New and Improved Deadly Snail Venom
SoyChemist writes "In 2004, the FDA approved the cone snail venom ziconotide (Prialt) for the treatment of chronic pain. It is only used for severe cases because it must be injected directly into the spinal column. This month, researchers from the University of Utah have reported the discovery of a new snail venom with a completely different amino acid sequence. Because it very selectively attaches to and blocks nerve signals by binding to a particular type of acetylcholine receptor without causing any collateral damage, the newly discovered venom could also become a fantastic medical tool."
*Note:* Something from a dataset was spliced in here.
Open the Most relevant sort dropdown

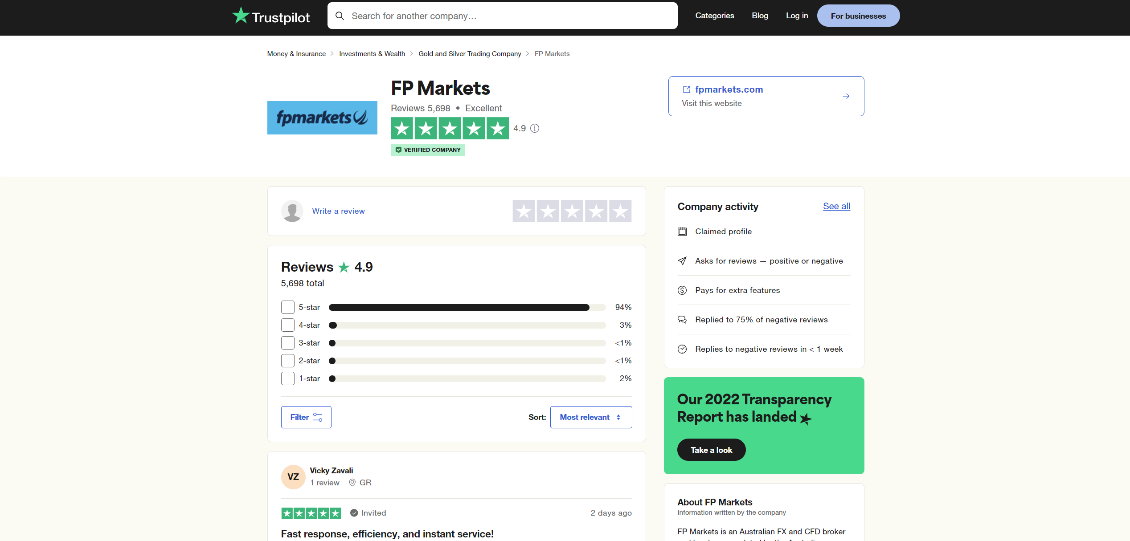coord(591,417)
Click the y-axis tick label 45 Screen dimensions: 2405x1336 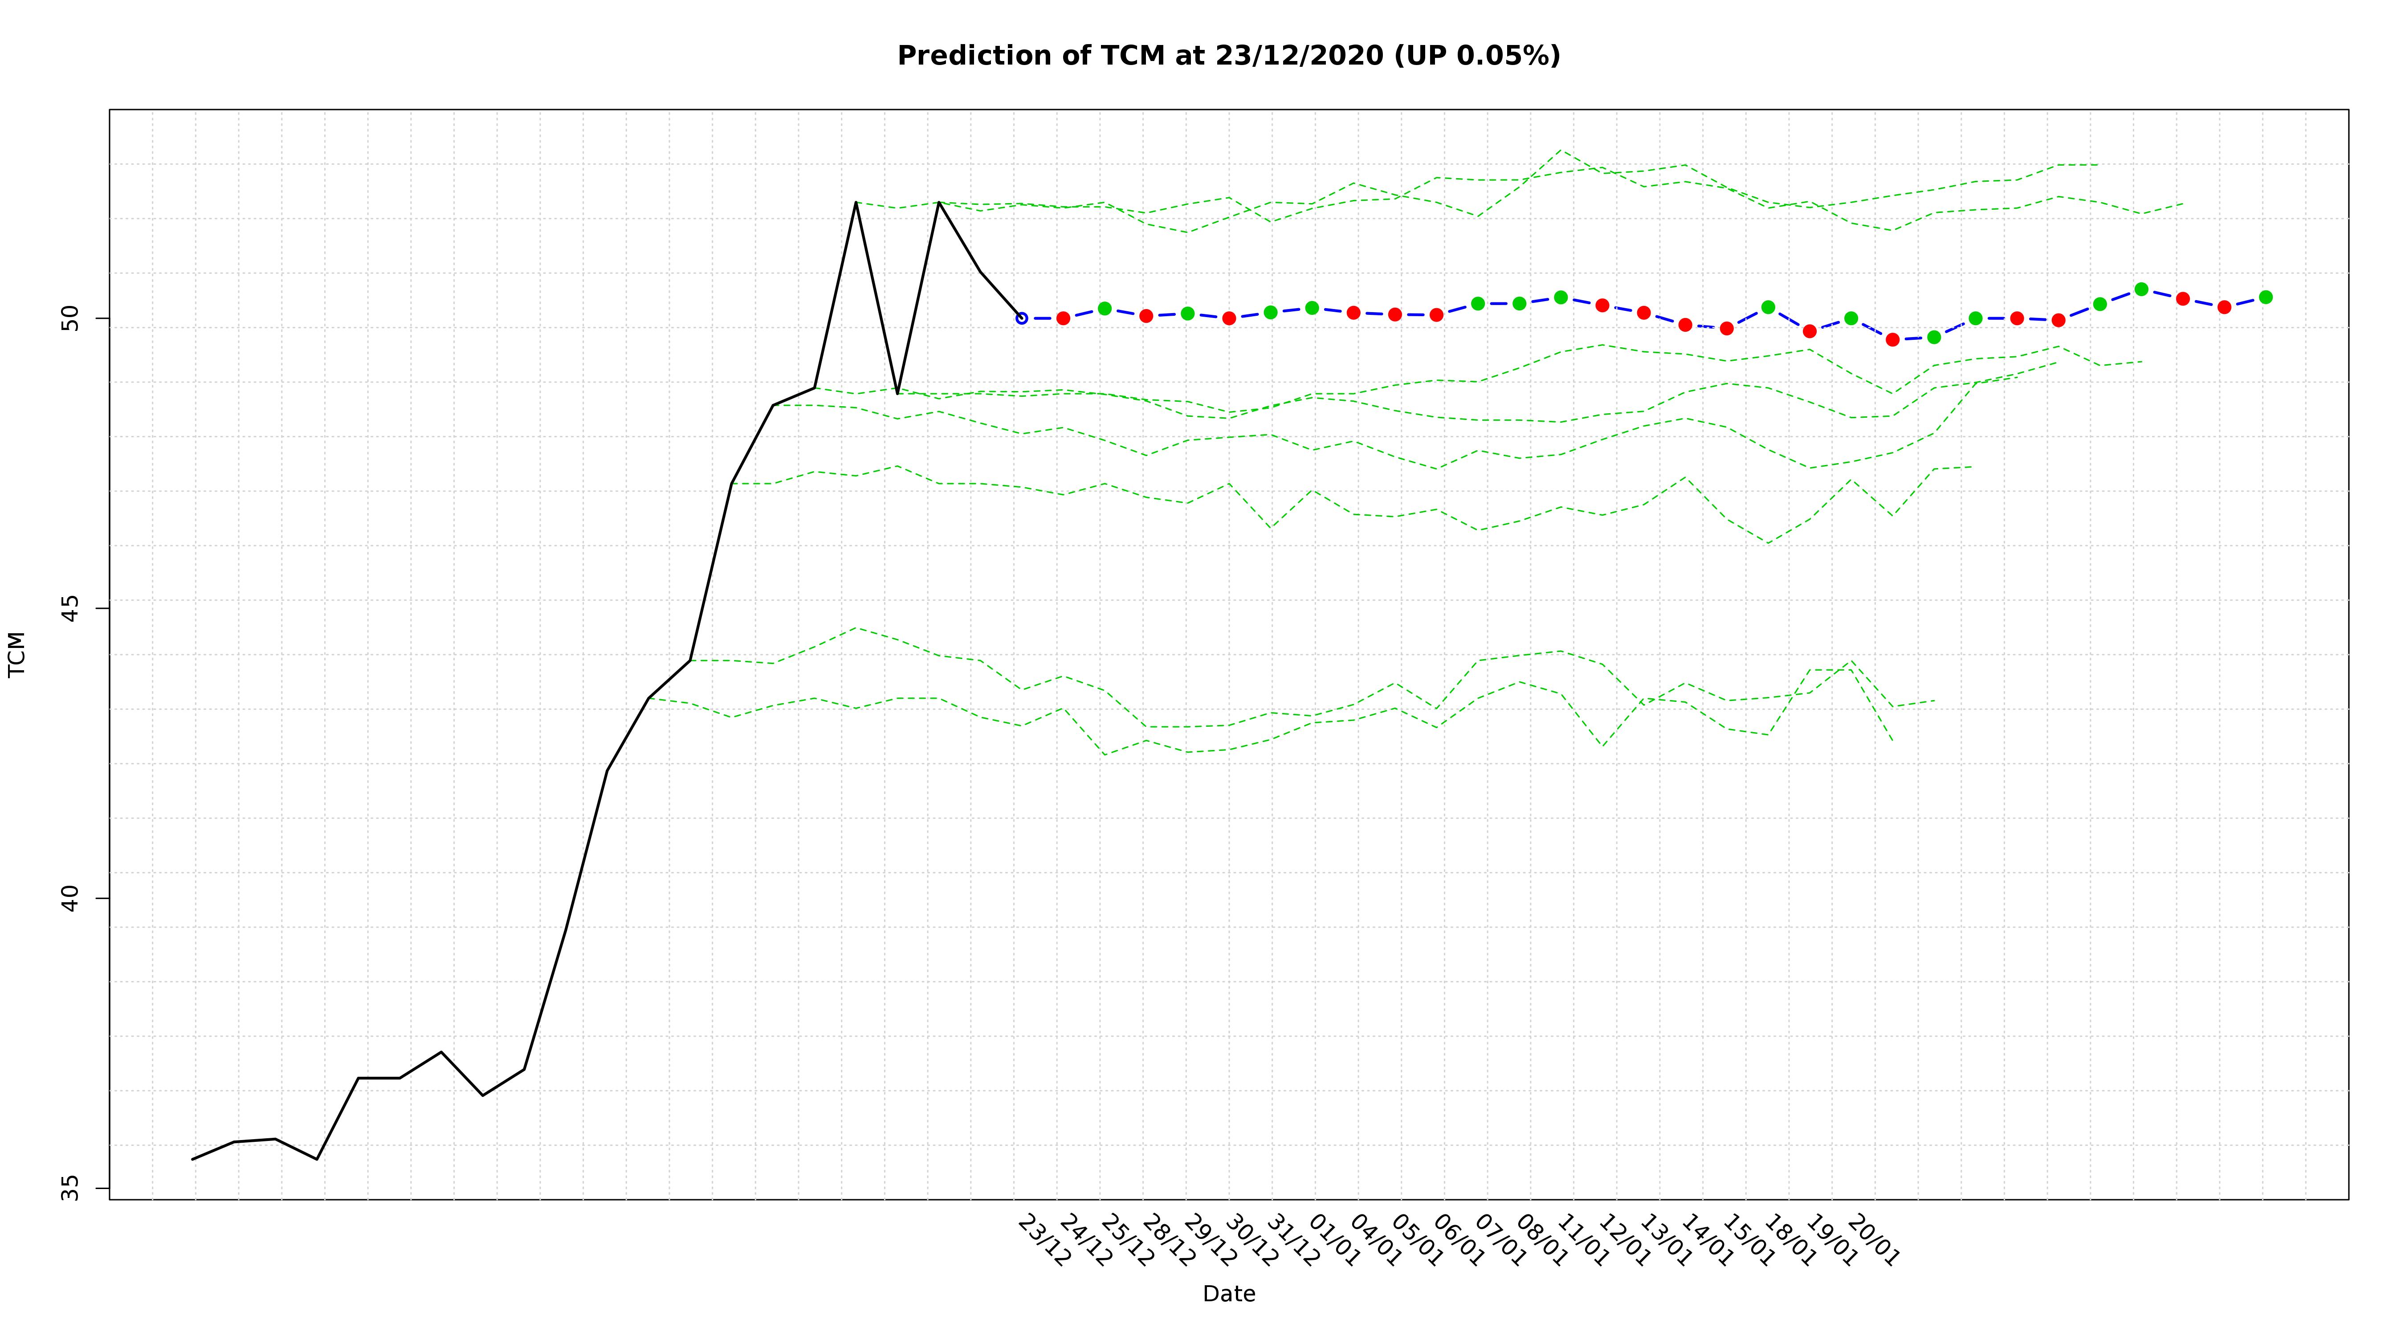pos(69,609)
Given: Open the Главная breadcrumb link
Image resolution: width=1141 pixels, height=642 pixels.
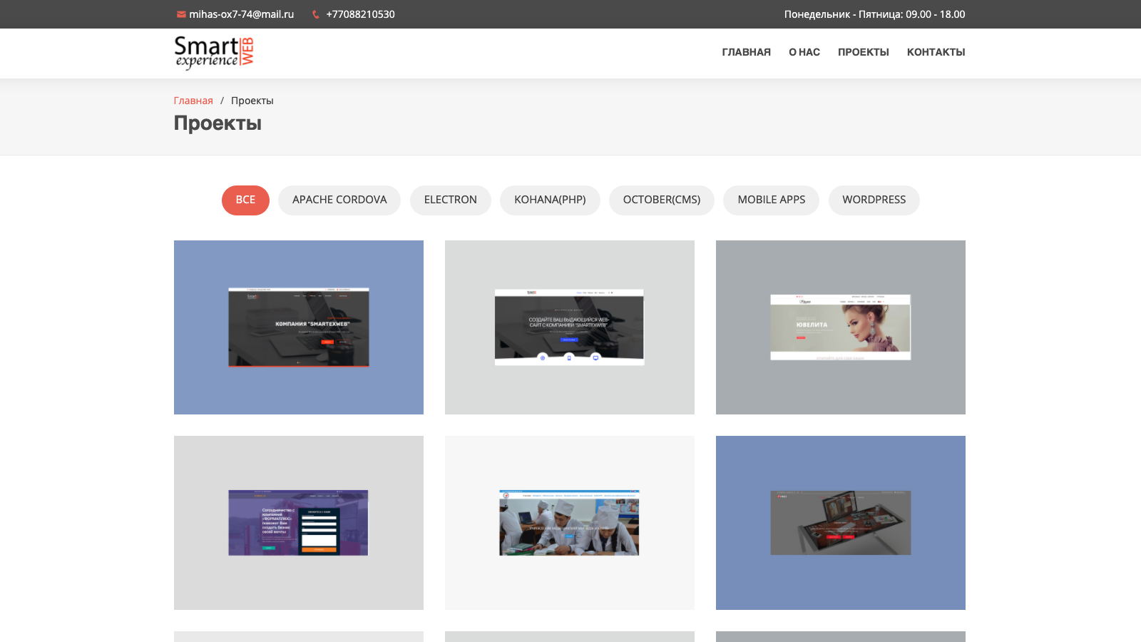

"Of course, their insistence that ground rhino horn will bring back a man's impotent tallywhacker....the jury's still out."
No, the jury's not in any sense out. It doesn't work. And therein lies the problem with traditional medical "knowledge" - for every valid remedy there are four which are pure codswallop.
I am trolling
I'm afraid you imagine wrong, at least in a theoretical sense. Side effects (and primary effects) are determined solely by the interaction of the chemical(s) with the human body, and there's no overarching difference between synthetic and naturally occurring chemicals - when you get down to it, it's all just a bunch of quarks and electrons. It tends to be possible to create more complex compounds naturally, however. So when we manufacture penicillin, we get some mould to secrete the basic ingredient, then substitute on different chemical groups to obtain different effects in the body - to produce a stronger, faster acting compound, with fewer or lesser side effects - hopefully. When it comes down to it though, lead compounds for drugs aren't really designed, they're discovered. Most of those compounds - like those that spawned aspirin, paracetamol, penicillin and the like - are naturally occurring. I suppose a few must have been discovered in synthetic compounds, but not many. The reason being that natural compounds, due to the way they are produced, can be much more complex. Drugs can have many chiral centres, and in classic syntheses, you'd obtain a mixture of all the different possible isomers - usually only one works. When an enzyme produces the feedstock, the compound is more likely to be a pure, or purer mixture, since the shape of the enzyme tends only to catalyse the production of one isomer. This restricts synthetic medicines to much simpler molecules until our synthetic procedures improve (which they are doing - designer molecules are becoming possible.) Even then, however, we have some way before we look at the shape of receptor sites and try and devise molecules to fit them. We are still at the stage where we notice a compound has a physiological effect, and then start looking closer.